I will add my condolences to the many others. You are a valuable contributor here, and your posts and responses are ones that are always well-reasoned, thoughtful and useful.

You clearly are financially savvy, and well prepared. Should you choose not to work for money again, I am sure you will be fine. I will offer some non-financial thoughts: I have "retired" several times, the first in a situation similar to yours, at roughly your age. Like you, I too was prepared financially and my wife was employed like yours with a similar salary. I was planning to just not work. Bottom line - I HATED it. I was bored and lonely. I realized that for me, work provided three key benefits: (1) salary, (2) social interactions, and (3) a feeling of being useful and contributing to society and my community. The first one of these, salary, had become much less important than the other two. So I went back to work. Didn't work out, retired again. Then found some gig work, that eventually led to a 3/4 time benefitted position. I also started my own business, which has grown nicely. Today, in my mid-sixties I am MUCH happier than I was when I was working for Megacorp. If that changes, I will quit and "retire" again and do something else. FI gives you lots of options!
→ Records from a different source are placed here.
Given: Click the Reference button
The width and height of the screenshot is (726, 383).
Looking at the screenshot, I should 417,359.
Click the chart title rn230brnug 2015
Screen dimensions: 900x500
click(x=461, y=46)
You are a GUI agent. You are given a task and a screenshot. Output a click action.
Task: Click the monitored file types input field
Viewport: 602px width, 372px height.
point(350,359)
So my advice for what it's worth: take some time to find out what makes you happy and fulfilled and go for it! If that is playing golf every day, or reading or taking classes just for fun, do it. But if like me, the non-financial benefits of work are valuable to you, look around and find something you enjoy and can do for the time you want to spend on it while getting paid for it. The world is your oyster! Take advantage of it. Based on your many posts over the years, I am sure you will.

Wrench
Wrench,

<<(1) salary, (2) social interactions, and (3) a feeling of being useful and contributing to society and my community. >>

1) I was unemployed for more than 1 year a few times. So, I had plenty of practice in this area.
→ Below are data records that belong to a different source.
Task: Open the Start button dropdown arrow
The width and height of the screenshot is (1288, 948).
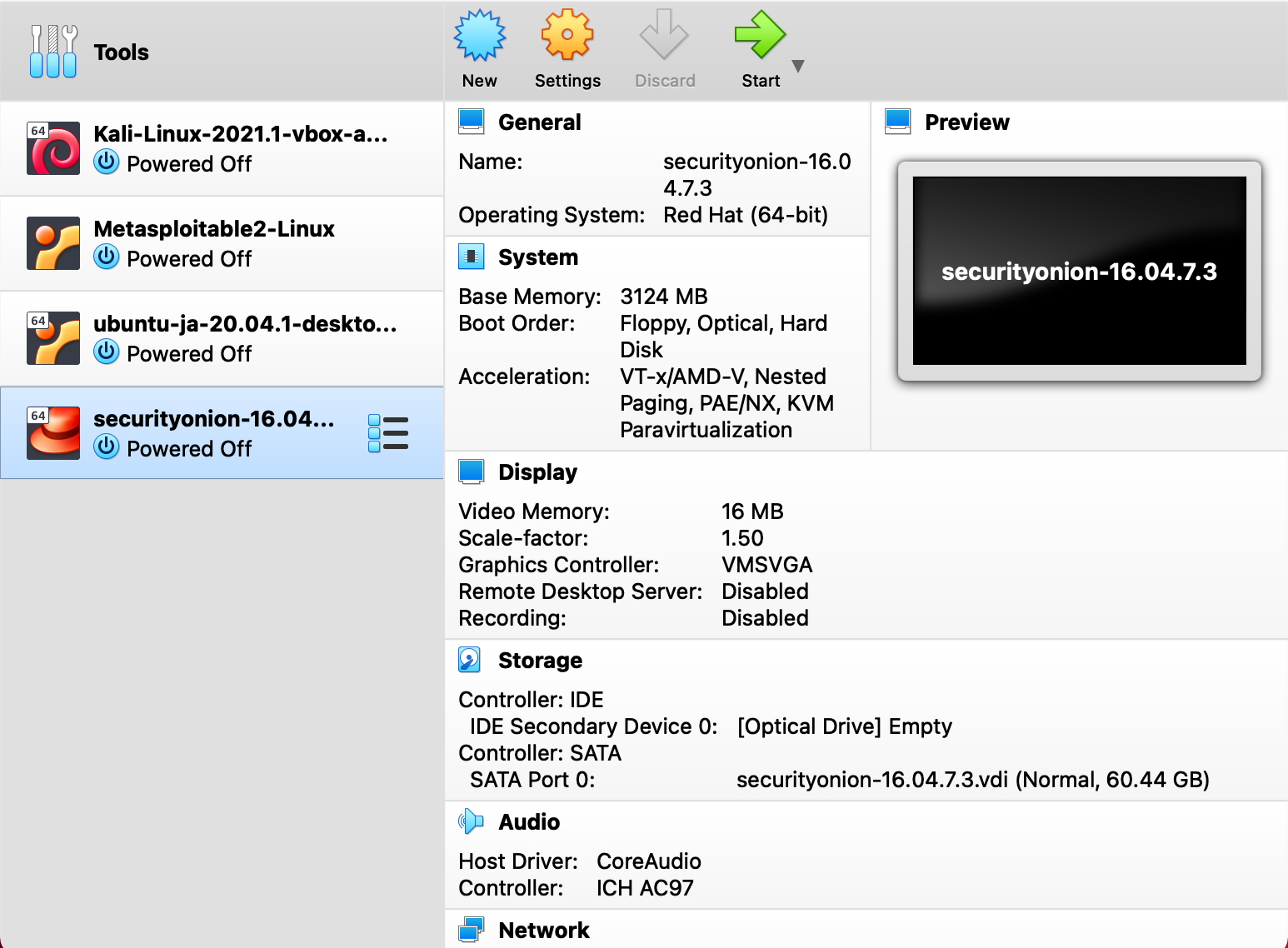Action: (x=797, y=67)
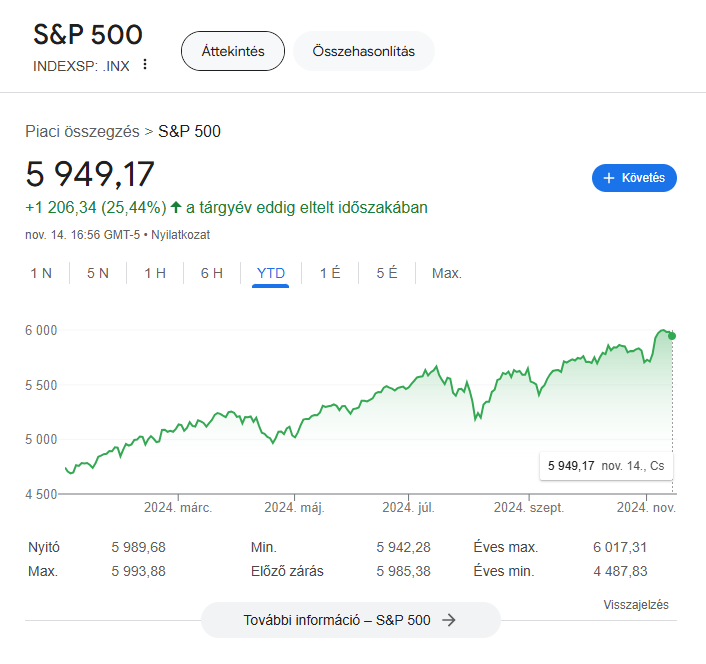Select the 1 N time range
The width and height of the screenshot is (706, 664).
click(41, 273)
2) I come from a multi-generation business family. So, I have no problem not earning my income from my salary.

3) Social interactions -> I am not a very sociable person.

<<feeling of being useful and contributing to society and my community.>>

4) I had accomplished whatever I aimed for in term of my career. So, I feel no need to do more.
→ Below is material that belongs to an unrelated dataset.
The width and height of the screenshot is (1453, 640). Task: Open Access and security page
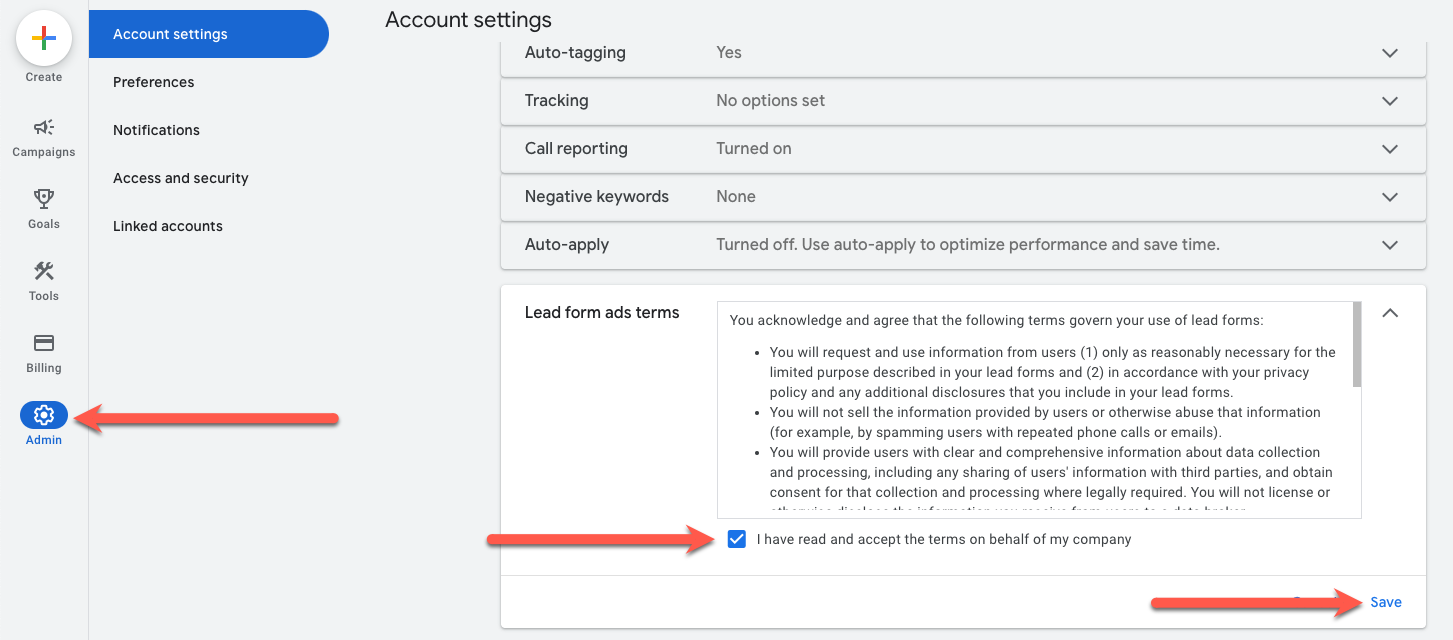coord(181,178)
5) I have fair amount of interests that I am interested in. For example, singing and telling stories. I could spend more time on that as opposed to earning a salary.

I like learning new and more stuff. I felt constrained by my job and the demand of my time with a job. I could do more stuff just for fun without the need to earn a salary.

KlangFool
Topic Author
KlangFool
Posts: 17683
Joined: Sat Oct 11, 2008 12:35 pm

Re: The axe falls and I am prepared. What's next?

Post by KlangFool »

MathIsMyWayr wrote: Sun Aug 23, 2020 8:01 am
investingdad wrote: Sun Aug 23, 2020 6:44 am KF,

Let me ask you something...

If instead of being laid off (a horrible feeling, been there) you instead announced you were retiring under the exact same circumstances, would you feel any differently?

Financially you appear fine, I'm just wondering if this a blow to the psyche, which I'd totally understand. You had terms dictated to you, instead of you making the decision.

Best of luck whatever your next steps.
Let me surmise. Many politicians decide to retire after failing to get their party's nomination or losing an election. Some employees decide to retire, but wait for an incentive separation program to juice up their earning. Rejection is never fun even by a stranger. How would you feel if a stranger ignores your nod on the street? Many try to avoid the feeling of rejection or to boost their ego even in the case of a voluntary retirement by claiming that they had to stay long to smooth the transition or to train their replacements. How to react to a life event, voluntary or involuntary, is often dictated by one's ego, but it does not make much of a difference in the long run.
MathIsMyWayr,

After being through the same stuff many times, I detached my sense of my value from my job.

My division doubled and tripled our revenue and profit during the Telecom bust while suffering quarterly 5% to 8% laid off. As a reward for our accomplishment, we were shut down and outsourced to India. Meanwhile, the CEO was fired after N years. As a reward for his incompetence, he received XX million severance pay and Y million per year pension.